Isolation and Grounding
Isolation is often ignored until field installation. Long cables between machines can create ground potential differences. Without isolation, communication may become unreliable or hardware may fail.
Use isolation when:
- devices are powered from different supplies
- cable runs are long
- equipment is near motors or drives
- outdoor wiring is involved
- safety or reliability requirements are high
Isolation adds cost, but it can prevent difficult field failures.
Linux Device Names and Testing
Serial ports may appear as /dev/ttyS*, /dev/ttyUSB*, or /dev/ttyAMA* depending on implementation. USB serial adapters are convenient but can change enumeration order unless udev rules are used.
Useful checks:
dmesg | grep -i tty
ls -l /dev/ttyS* /dev/ttyUSB* 2>/dev/null
ip link show | grep can
For production, use stable device naming and clear configuration files.
Board Selection
When comparing industrial SBCs, ask whether the interface is native, bridged, protected, and documented. If the interface list is still changing, the broader industrial SBC selection checklist should be settled before locking the board.
| Feature | Better for production |
|---|---|
| UART only | No, unless carrier adds transceiver |
| RS-485 with terminal block | Yes |
| Isolated RS-485 | Better for harsh environments |
| CAN pins only | Incomplete product interface |
| CAN with transceiver | Production-friendly |
| SocketCAN support | Strong Linux integration |
Validation
Test with real cable length, real devices, and electrical noise if possible. Simulators are useful, but the field environment matters. For RS-485, test multi-drop networks and termination settings. For CAN, test bus-off recovery and error frames.
Protocols Above the Physical Layer
RS-232 and RS-485 define electrical behavior, not the full application protocol. Many industrial systems use Modbus RTU over RS-485, but others use proprietary frame formats. CAN is also only the bus layer; higher-level protocols such as CANopen, J1939, or vendor-specific messages define how data is interpreted.

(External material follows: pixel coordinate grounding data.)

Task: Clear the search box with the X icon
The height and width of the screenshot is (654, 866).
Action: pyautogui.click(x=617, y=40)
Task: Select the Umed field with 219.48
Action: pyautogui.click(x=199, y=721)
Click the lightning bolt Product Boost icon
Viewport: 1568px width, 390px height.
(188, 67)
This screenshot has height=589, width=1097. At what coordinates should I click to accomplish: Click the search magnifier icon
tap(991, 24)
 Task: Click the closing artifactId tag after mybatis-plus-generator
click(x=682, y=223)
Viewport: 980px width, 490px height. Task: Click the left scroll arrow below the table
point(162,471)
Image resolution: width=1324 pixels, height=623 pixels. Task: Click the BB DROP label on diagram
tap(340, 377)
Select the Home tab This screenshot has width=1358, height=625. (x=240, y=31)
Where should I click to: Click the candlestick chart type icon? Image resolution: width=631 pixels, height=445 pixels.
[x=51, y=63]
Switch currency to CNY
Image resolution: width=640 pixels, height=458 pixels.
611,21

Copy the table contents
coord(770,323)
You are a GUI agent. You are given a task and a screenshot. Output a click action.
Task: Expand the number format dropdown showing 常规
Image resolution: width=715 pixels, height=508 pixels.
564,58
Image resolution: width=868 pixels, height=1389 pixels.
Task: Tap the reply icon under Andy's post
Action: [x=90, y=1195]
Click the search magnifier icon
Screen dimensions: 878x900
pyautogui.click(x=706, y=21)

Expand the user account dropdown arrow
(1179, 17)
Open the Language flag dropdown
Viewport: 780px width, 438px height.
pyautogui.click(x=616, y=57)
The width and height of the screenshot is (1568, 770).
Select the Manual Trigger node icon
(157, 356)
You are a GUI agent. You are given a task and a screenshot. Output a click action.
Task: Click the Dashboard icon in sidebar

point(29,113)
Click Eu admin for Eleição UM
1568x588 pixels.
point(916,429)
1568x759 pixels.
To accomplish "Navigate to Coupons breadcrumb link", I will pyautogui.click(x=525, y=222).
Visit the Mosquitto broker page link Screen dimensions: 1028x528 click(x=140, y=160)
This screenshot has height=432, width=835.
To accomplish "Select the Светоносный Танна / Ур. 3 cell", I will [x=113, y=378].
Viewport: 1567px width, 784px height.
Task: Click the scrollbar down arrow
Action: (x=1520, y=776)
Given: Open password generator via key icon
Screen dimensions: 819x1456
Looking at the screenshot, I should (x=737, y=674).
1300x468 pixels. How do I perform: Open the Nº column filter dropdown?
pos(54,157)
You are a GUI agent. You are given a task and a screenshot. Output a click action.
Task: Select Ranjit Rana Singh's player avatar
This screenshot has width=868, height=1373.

This distinction matters when selecting software. A board can have a working RS-485 port but no
Modbus library. A Linux system can expose can0 through SocketCAN but still require application
work to decode the target protocol. Confirm protocol requirements early and test with the real
device, not only a loopback adapter.
Serviceability
Industrial communication failures are often wiring problems. Make the system easy to service. Label terminals clearly, document pinouts, provide LEDs for TX/RX or bus activity if possible, and log communication errors with enough context. For RS-485, log timeouts and CRC failures separately. For CAN, log bus-off events and recovery attempts.
Good diagnostics reduce support cost. A technician should be able to tell whether the issue is wrong baud rate, reversed A/B wires, missing termination, device offline, or application protocol error.
Procurement Questions
Before approving a board, ask the supplier for details that are often missing from short product pages. Are the serial ports isolated? Can RS-485 termination be enabled per port? Is the CAN transceiver populated on the standard SKU? Are Linux examples provided? Are the ports tested over the full temperature range? If the answer is unclear, assume extra validation work will be needed.
Recommendation
Choose an industrial SBC with the physical interfaces your product actually needs, not only SoC-level support. For RS-232 and RS-485, verify transceivers, protection, and direction control. For CAN, verify transceiver, SocketCAN support, and recovery behavior.
Industrial communication is a system problem. The board, cable, grounding, software, and connected devices all determine reliability.